Available records

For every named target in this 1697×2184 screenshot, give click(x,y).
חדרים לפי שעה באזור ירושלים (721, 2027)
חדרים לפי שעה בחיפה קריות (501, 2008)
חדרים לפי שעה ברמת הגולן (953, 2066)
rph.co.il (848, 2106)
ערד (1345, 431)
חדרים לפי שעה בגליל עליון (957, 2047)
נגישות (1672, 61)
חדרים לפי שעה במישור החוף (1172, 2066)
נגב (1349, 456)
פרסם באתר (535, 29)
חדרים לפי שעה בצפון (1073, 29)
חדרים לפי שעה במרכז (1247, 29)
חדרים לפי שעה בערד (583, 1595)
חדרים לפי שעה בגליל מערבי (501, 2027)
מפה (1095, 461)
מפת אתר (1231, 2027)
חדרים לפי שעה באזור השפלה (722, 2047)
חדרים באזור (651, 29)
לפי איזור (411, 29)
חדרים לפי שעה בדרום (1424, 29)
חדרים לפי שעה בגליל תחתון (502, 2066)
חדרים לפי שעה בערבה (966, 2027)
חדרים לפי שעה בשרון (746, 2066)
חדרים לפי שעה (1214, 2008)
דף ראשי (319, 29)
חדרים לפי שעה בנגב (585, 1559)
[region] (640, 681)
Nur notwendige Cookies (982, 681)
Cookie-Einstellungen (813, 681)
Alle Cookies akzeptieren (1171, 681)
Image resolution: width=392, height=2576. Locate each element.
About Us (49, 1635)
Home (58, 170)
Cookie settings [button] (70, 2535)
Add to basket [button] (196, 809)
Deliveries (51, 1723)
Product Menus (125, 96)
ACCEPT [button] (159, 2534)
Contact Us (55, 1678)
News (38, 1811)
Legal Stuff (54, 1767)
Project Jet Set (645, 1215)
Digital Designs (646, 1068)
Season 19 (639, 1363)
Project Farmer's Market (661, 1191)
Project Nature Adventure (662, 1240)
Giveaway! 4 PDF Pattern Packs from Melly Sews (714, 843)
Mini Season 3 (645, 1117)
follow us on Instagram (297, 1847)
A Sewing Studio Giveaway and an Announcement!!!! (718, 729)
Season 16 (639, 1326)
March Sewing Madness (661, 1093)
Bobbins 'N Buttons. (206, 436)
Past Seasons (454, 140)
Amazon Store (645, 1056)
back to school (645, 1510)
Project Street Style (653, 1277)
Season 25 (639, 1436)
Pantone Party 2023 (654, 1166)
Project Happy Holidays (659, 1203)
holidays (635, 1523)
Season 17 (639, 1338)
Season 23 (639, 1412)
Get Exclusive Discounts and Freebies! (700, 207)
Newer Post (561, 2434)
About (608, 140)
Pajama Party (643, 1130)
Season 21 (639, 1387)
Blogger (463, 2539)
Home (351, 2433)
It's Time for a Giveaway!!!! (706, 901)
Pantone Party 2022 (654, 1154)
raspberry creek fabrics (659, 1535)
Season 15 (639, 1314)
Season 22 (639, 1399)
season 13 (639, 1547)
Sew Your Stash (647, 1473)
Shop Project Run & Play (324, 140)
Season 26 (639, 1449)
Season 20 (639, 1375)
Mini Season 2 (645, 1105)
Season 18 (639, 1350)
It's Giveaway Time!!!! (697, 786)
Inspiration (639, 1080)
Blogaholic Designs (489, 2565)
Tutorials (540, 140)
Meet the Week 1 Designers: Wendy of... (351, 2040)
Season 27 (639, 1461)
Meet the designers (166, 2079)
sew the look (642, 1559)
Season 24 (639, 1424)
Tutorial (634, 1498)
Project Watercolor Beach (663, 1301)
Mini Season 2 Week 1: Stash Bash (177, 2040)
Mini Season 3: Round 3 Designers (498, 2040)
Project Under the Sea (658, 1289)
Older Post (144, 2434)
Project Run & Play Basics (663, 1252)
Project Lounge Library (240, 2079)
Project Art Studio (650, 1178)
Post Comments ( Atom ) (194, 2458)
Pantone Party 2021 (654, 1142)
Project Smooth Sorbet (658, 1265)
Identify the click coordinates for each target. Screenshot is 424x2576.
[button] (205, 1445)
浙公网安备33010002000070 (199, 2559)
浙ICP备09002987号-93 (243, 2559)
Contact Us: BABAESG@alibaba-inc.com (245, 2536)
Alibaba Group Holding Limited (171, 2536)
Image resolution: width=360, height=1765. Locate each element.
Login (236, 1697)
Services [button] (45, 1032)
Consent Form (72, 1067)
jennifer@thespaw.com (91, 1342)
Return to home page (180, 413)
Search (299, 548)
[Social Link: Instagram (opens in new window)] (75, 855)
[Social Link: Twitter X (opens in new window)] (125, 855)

The problem
Each record above should be returned exactly as it appears.

Answer below
For every named target in this 1697×2184 screenshot, give click(x,y).
חדרים לפי שעה באזור ירושלים (721, 2027)
חדרים לפי שעה בחיפה קריות (501, 2008)
חדרים לפי שעה ברמת הגולן (953, 2066)
rph.co.il (848, 2106)
ערד (1345, 431)
חדרים לפי שעה בגליל עליון (957, 2047)
נגישות (1672, 61)
חדרים לפי שעה במישור החוף (1172, 2066)
נגב (1349, 456)
פרסם באתר (535, 29)
חדרים לפי שעה בצפון (1073, 29)
חדרים לפי שעה במרכז (1247, 29)
חדרים לפי שעה בערד (583, 1595)
חדרים לפי שעה בגליל מערבי (501, 2027)
מפה (1095, 461)
מפת אתר (1231, 2027)
חדרים לפי שעה באזור השפלה (722, 2047)
חדרים באזור (651, 29)
לפי איזור (411, 29)
חדרים לפי שעה בדרום (1424, 29)
חדרים לפי שעה בגליל תחתון (502, 2066)
חדרים לפי שעה בערבה (966, 2027)
חדרים לפי שעה בשרון (746, 2066)
חדרים לפי שעה (1214, 2008)
דף ראשי (319, 29)
חדרים לפי שעה בנגב (585, 1559)
[region] (640, 681)
Nur notwendige Cookies (982, 681)
Cookie-Einstellungen (813, 681)
Alle Cookies akzeptieren (1171, 681)
Image resolution: width=392, height=2576. Locate each element.
About Us (49, 1635)
Home (58, 170)
Cookie settings [button] (70, 2535)
Add to basket [button] (196, 809)
Deliveries (51, 1723)
Product Menus (125, 96)
ACCEPT [button] (159, 2534)
Contact Us (55, 1678)
News (38, 1811)
Legal Stuff (54, 1767)
Project Jet Set (645, 1215)
Digital Designs (646, 1068)
Season 19 (639, 1363)
Project Farmer's Market (661, 1191)
Project Nature Adventure (662, 1240)
Giveaway! 4 PDF Pattern Packs from Melly Sews (714, 843)
Mini Season 3 (645, 1117)
follow us on Instagram (297, 1847)
A Sewing Studio Giveaway and an Announcement!!!! (718, 729)
Season 16 (639, 1326)
March Sewing Madness (661, 1093)
Bobbins 'N Buttons. (206, 436)
Past Seasons (454, 140)
Amazon Store (645, 1056)
back to school (645, 1510)
Project Street Style (653, 1277)
Season 25 (639, 1436)
Pantone Party 2023 (654, 1166)
Project Happy Holidays (659, 1203)
holidays (635, 1523)
Season 17 (639, 1338)
Season 23 (639, 1412)
Get Exclusive Discounts and Freebies! (700, 207)
Newer Post (561, 2434)
About (608, 140)
Pajama Party (643, 1130)
Season 21 (639, 1387)
Blogger (463, 2539)
Home (351, 2433)
It's Time for a Giveaway!!!! (706, 901)
Pantone Party 2022 (654, 1154)
raspberry creek fabrics (659, 1535)
Season 15 (639, 1314)
Season 22 (639, 1399)
season 13 (639, 1547)
Sew Your Stash (647, 1473)
Shop Project Run & Play (324, 140)
Season 26 (639, 1449)
Season 20 (639, 1375)
Mini Season 2 (645, 1105)
Season 18 (639, 1350)
It's Giveaway Time!!!! (697, 786)
Inspiration (639, 1080)
Blogaholic Designs (489, 2565)
Tutorials (540, 140)
Meet the Week 1 Designers: Wendy of... (351, 2040)
Season 27 (639, 1461)
Meet the designers (166, 2079)
sew the look (642, 1559)
Season 24 (639, 1424)
Tutorial (634, 1498)
Project Watercolor Beach (663, 1301)
Mini Season 2 Week 1: Stash Bash (177, 2040)
Mini Season 3: Round 3 Designers (498, 2040)
Project Under the Sea (658, 1289)
Older Post (144, 2434)
Project Run & Play Basics (663, 1252)
Project Lounge Library (240, 2079)
Project Art Studio (650, 1178)
Post Comments ( Atom ) (194, 2458)
Pantone Party 2021 (654, 1142)
Project Smooth Sorbet (658, 1265)
Identify the click coordinates for each target. Screenshot is 424x2576.
[button] (205, 1445)
浙公网安备33010002000070 (199, 2559)
浙ICP备09002987号-93 (243, 2559)
Contact Us: BABAESG@alibaba-inc.com (245, 2536)
Alibaba Group Holding Limited (171, 2536)
Image resolution: width=360, height=1765. Locate each element.
Login (236, 1697)
Services [button] (45, 1032)
Consent Form (72, 1067)
jennifer@thespaw.com (91, 1342)
Return to home page (180, 413)
Search (299, 548)
[Social Link: Instagram (opens in new window)] (75, 855)
[Social Link: Twitter X (opens in new window)] (125, 855)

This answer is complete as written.